The Options for Pelvic Physiotherapy
Pelvic physiotherapy is recognized as the first conservative treatment line for these dysfunctions. The pelvic floor muscles are responsible for supporting the organs (bladder, uterus and intestine), urinary and fecal continence.
“Successful long-term pelvic physical therapy results require patient discipline and commitment to the proposed exercises, whether or not associated with medications.”
Physical therapy treatment is simple, painless, inexpensive and noninvasive.
Being any of them:
- Stress urinary incontinence
- Urinary urge incontinence
- Mixed urinary incontinence
- Urinary incontinence after prostatectomy
The most commonly used techniques by pelvic physiotherapy for the treatment of urinary incontinence are:
Training the pelvic floor muscles: through specific exercises, the patient can identify the muscles and perform individualized training for the dysfunction presented.

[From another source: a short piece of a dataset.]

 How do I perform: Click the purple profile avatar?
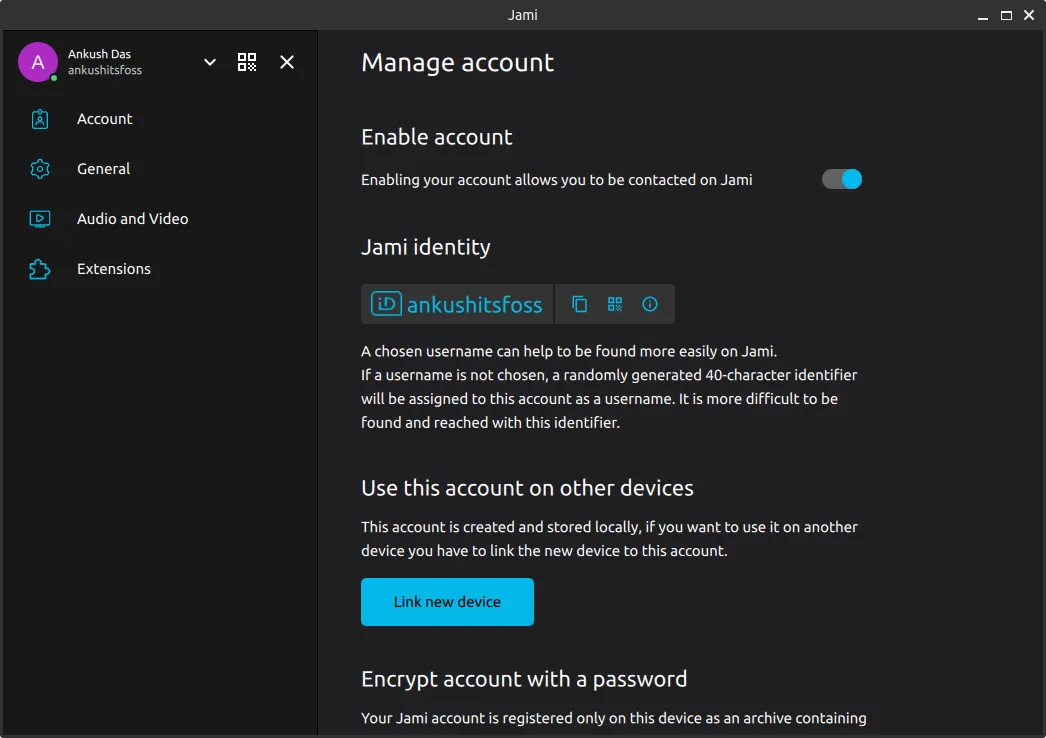click(x=38, y=62)
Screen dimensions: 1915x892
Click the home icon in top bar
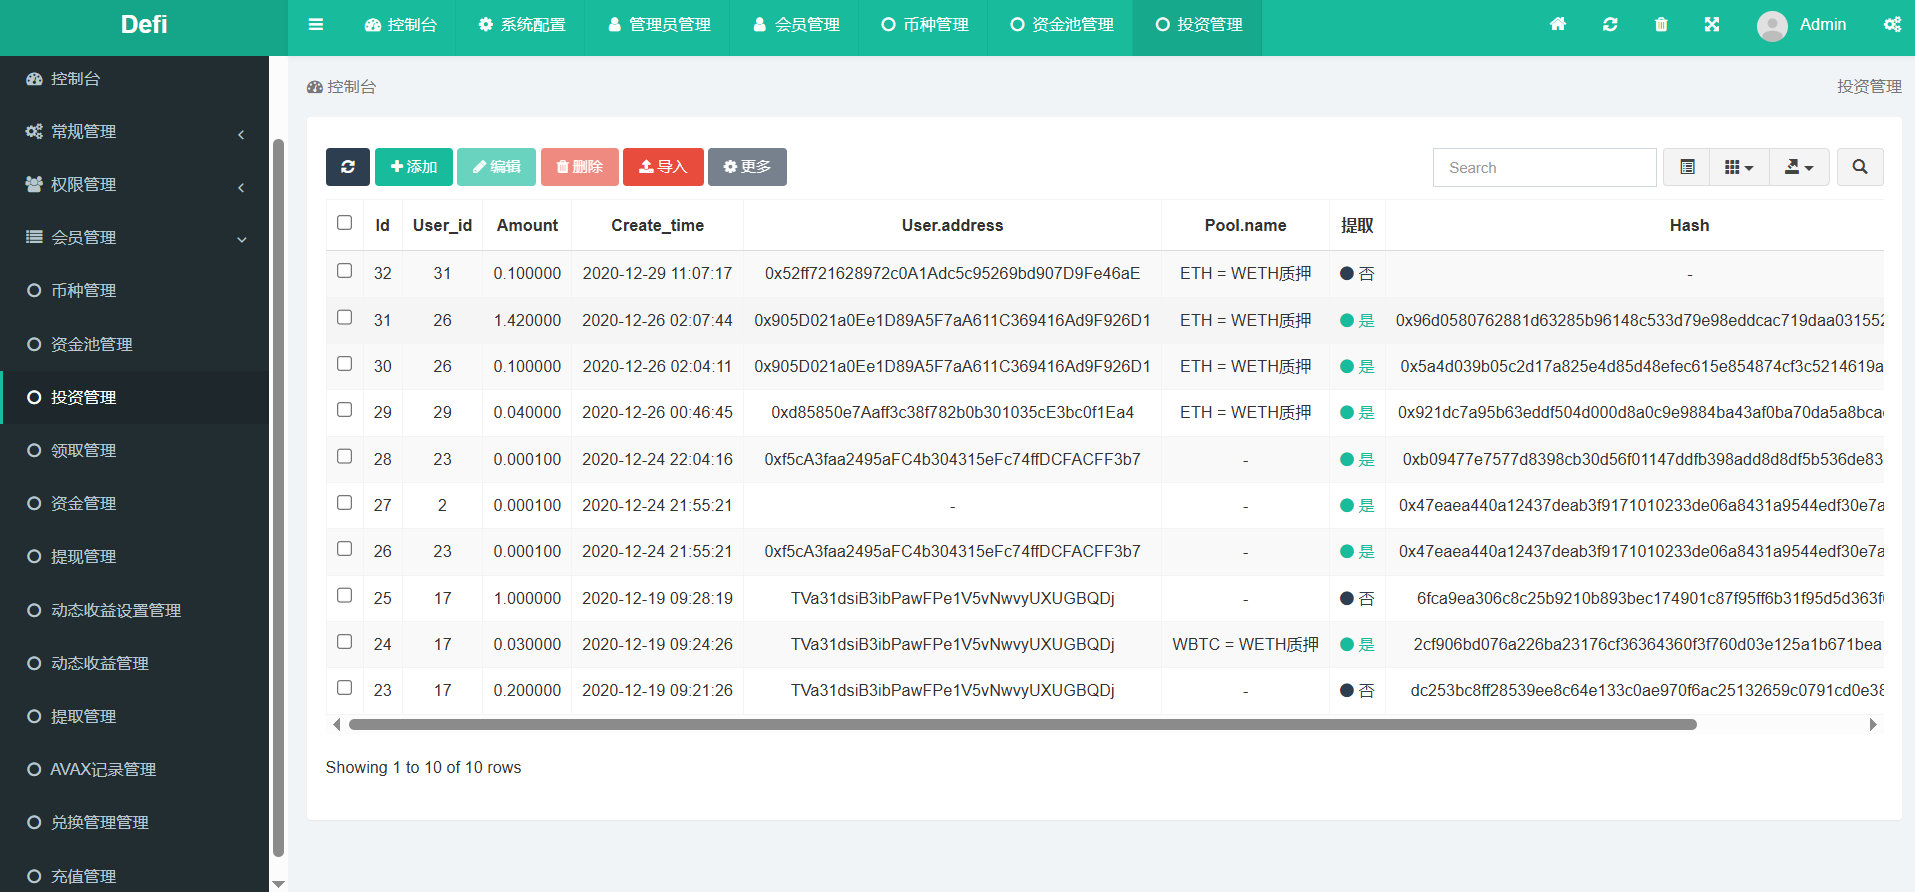(1558, 25)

Electromyographic biofeedback: through auditory or visual signals, a real-time reading and interpretation of the electrical activity of the pelvic floor muscle fibers is achieved, enabling the patient to identify the muscles to be worked on, increasing sensory perception, restoring coordination and voluntary motor control, resulting in functional improvement and consequently urinary symptoms.
Electrostimulation: used in strengthening pelvic floor muscles, improving urinary function, improving coordination and strength of these muscles and inhibiting contractions of detrusor muscles.
Vaginal cones: These weights vary from 20g to 100g for functional training of the pelvic floor muscles in daily activities. The aim is to insert the cone into the vagina for 15 to 20 minutes and walk. There is a sensation of loss of the cone, with a contraction of the pelvic floor muscles.
Behavioral Therapy: The patient is advised about day and night fluid intake, food and drink that irritate the bladder muscle and regular urination intervals.
Successful long-term pelvic physical therapy results require patient discipline and commitment to the proposed exercises, whether or not associated with medications. In cases of urinary incontinence with surgical procedure, pre- and postoperative physiotherapy is performed, improving the surgical outcome.
The earlier the patient is referred and undergoing pelvic physiotherapy, the better the treatment outcome. In the presence of symptoms of urinary incontinence, seek a urologist who, through the correct diagnosis, will be able to indicate a specialized physiotherapist and able to treat pelvic dysfunction.